Trecho do texto =>
◆ ◆ ◆

Com todas essas questões de materialidade e sacralidade a artista propõe uma nova forma de olhar para nossos pertences, sejam eles materiais ou imateriais, como ferramentas que nos guiam, nos orientam em nossos caminhos e nos trazem de volta para nosso próprio interior.
A alquimia consiste em uma série de ensinamentos práticos e teóricos voltados à transformação e ao aperfeiçoamento da matéria. Os alquimistas buscavam incessantemente compor o elixir da vida a partir de elementos da natureza. Tal forma de apreensão do mundo foi, assim como a bruxaria, subjugada historicamente, durante a transição para o meio de produção capitalista, em nome de um conhecimento universal, científico e masculino (FEDERICI, 2017)¹.
Há, porém, importantes iniciativas que buscam revistar as cosmogonias alquímicas a partir de perspectivas entendidas como científicas. Entre os anos 1930 e 1940, Carl Jung deslocou os ensinamentos alquímicos para o campo da psicologia². Para ele, a sabedoria milenar dos alquimistas poderia ser um instrumento de compreensão e de comunicação para as manifestações do inconsciente coletivo na psique individual. Deste modo, todos os estágios psíquicos ligados ao processo de individuação poderiam ser vistos metaforicamente a partir dos estágios alquímicos. Ao abandonar suas crenças místicas, a sociedade contemporânea não encontra meios de explicar o mal presente no mundo e em si mesma, relegando-o ao inconsciente.
Através da alquimia, o indivíduo é convidado a olhar para si, e consequentemente a confrontar-se com sua sombra, reconhecendo os aspectos sombrios de sua ânima e de sua persona. Em Hierofania, mostra individual de Camila Crivelenti, nos é requisitado praticar este princípio: busca-se uma relação mais direta com a natureza e com o universo que nos cerca.

◆ ◆ ◆

Linhas de dados =>
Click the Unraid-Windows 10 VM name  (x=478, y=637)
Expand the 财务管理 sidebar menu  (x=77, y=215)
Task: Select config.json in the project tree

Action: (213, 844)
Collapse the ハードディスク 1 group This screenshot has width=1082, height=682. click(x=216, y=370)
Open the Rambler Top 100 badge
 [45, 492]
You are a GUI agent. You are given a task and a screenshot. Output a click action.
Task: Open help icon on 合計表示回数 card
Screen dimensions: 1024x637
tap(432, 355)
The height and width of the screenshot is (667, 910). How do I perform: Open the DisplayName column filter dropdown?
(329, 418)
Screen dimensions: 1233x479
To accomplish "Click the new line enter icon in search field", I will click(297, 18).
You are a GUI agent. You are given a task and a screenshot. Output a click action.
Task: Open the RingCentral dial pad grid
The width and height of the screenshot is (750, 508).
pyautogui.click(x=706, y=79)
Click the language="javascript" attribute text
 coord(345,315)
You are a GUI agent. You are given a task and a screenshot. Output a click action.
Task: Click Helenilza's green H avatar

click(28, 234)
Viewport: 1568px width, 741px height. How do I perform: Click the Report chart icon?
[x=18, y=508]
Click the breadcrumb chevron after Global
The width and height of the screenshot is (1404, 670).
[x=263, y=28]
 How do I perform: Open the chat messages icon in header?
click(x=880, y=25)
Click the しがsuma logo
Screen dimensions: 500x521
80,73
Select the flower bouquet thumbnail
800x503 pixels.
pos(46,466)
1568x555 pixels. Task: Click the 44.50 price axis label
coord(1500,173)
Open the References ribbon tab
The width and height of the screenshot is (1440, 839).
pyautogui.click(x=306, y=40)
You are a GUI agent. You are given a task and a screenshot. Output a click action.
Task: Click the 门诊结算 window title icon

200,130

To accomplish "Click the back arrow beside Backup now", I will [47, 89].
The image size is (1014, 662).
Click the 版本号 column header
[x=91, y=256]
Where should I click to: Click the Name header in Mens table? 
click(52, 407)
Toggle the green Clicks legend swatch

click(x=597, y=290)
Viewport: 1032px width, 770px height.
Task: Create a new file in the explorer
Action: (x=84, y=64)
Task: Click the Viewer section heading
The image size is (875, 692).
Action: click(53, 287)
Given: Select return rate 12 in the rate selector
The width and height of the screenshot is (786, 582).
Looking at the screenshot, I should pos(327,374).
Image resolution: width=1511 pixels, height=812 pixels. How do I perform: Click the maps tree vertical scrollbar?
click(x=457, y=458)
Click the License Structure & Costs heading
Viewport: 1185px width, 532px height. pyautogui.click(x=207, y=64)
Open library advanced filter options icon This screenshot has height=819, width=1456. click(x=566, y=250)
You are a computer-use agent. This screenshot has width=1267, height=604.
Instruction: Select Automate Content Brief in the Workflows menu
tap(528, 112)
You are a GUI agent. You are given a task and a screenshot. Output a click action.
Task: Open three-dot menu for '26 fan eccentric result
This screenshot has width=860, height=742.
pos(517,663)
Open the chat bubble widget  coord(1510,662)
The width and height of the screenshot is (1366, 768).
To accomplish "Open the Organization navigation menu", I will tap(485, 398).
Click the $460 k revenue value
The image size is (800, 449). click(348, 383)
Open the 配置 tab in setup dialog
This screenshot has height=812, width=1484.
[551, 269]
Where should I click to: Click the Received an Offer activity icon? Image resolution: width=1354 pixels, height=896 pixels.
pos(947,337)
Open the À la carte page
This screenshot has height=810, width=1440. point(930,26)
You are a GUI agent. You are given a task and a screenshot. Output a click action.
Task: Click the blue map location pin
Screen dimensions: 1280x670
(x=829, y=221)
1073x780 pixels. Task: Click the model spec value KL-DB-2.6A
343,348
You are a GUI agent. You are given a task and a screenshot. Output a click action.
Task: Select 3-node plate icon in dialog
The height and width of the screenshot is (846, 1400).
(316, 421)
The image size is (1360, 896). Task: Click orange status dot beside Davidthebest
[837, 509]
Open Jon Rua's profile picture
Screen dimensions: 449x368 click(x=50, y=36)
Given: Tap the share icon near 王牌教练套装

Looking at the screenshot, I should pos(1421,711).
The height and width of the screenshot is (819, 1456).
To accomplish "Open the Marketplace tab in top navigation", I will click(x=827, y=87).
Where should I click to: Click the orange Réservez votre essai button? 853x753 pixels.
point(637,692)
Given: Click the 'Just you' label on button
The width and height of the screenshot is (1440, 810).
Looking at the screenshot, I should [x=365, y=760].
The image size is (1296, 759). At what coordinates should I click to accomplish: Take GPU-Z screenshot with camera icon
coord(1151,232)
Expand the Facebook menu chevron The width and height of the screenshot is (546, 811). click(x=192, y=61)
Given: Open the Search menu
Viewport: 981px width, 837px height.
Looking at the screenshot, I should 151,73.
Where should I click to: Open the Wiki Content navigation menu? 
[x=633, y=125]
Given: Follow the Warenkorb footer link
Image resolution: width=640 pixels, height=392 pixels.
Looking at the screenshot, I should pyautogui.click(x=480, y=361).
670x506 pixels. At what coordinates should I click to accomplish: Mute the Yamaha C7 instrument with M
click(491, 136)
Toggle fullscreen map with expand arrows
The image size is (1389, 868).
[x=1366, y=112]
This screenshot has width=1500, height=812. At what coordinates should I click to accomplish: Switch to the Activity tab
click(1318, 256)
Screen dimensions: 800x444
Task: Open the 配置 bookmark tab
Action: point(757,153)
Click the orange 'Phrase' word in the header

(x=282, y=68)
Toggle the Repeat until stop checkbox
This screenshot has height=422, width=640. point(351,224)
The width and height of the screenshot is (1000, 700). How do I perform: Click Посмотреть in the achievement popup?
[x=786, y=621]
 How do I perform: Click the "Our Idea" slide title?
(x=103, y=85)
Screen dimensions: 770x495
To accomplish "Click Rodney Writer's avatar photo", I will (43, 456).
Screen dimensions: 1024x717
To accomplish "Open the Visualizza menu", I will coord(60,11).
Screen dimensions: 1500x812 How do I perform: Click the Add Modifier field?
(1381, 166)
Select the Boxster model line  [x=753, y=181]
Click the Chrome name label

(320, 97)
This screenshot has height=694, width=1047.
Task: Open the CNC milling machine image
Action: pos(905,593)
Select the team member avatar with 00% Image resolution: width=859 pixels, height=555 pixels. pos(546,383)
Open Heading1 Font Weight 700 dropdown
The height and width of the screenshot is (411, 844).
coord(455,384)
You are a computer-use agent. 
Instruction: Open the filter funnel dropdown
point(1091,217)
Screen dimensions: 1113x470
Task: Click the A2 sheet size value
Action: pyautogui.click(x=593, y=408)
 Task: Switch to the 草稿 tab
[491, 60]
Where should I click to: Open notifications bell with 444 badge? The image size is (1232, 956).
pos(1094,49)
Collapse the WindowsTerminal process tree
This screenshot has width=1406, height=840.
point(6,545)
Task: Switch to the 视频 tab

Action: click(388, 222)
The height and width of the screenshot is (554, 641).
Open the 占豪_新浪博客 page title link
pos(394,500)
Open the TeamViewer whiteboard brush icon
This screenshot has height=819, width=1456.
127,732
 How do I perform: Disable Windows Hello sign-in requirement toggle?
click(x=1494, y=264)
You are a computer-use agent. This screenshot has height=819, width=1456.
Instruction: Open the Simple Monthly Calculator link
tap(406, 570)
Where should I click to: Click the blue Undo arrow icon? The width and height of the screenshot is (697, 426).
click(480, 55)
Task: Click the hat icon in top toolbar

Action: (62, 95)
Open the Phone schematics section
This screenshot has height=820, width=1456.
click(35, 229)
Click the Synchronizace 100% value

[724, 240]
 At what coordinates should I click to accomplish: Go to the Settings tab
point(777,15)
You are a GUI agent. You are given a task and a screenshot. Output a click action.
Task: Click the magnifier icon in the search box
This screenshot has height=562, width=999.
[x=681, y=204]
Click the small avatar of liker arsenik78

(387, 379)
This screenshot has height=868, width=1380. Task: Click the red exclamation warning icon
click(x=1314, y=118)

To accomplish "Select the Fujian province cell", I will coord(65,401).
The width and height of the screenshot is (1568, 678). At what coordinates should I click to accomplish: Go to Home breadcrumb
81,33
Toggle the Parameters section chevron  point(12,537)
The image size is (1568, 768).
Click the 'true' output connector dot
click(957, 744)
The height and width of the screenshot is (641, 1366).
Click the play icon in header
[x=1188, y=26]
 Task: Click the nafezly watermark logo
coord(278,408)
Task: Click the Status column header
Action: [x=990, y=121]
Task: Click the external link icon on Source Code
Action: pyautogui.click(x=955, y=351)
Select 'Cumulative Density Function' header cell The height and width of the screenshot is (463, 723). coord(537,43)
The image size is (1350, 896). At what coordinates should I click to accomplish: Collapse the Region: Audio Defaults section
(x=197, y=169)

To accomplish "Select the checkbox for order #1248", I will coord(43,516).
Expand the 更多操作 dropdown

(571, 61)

◆ ◆ ◆

O que fazer =>
1. Segundo o trecho sobre alquimia, em que período Carl Jung levou os ensinamentos alquímicos para o campo da psicologia?
2. Transcreva do trecho sobre alquimia a parte que começa com as palavras "Há, porém, importantes" e termina com "relegando-o ao inconsciente.".

Respostas =>
1. Entre os anos 1930 e 1940.

2.
Há, porém, importantes iniciativas que buscam revistar as cosmogonias alquímicas a partir de perspectivas entendidas como científicas. Entre os anos 1930 e 1940, Carl Jung deslocou os ensinamentos alquímicos para o campo da psicologia². Para ele, a sabedoria milenar dos alquimistas poderia ser um instrumento de compreensão e de comunicação para as manifestações do inconsciente coletivo na psique individual. Deste modo, todos os estágios psíquicos ligados ao processo de individuação poderiam ser vistos metaforicamente a partir dos estágios alquímicos. Ao abandonar suas crenças místicas, a sociedade contemporânea não encontra meios de explicar o mal presente no mundo e em si mesma, relegando-o ao inconsciente.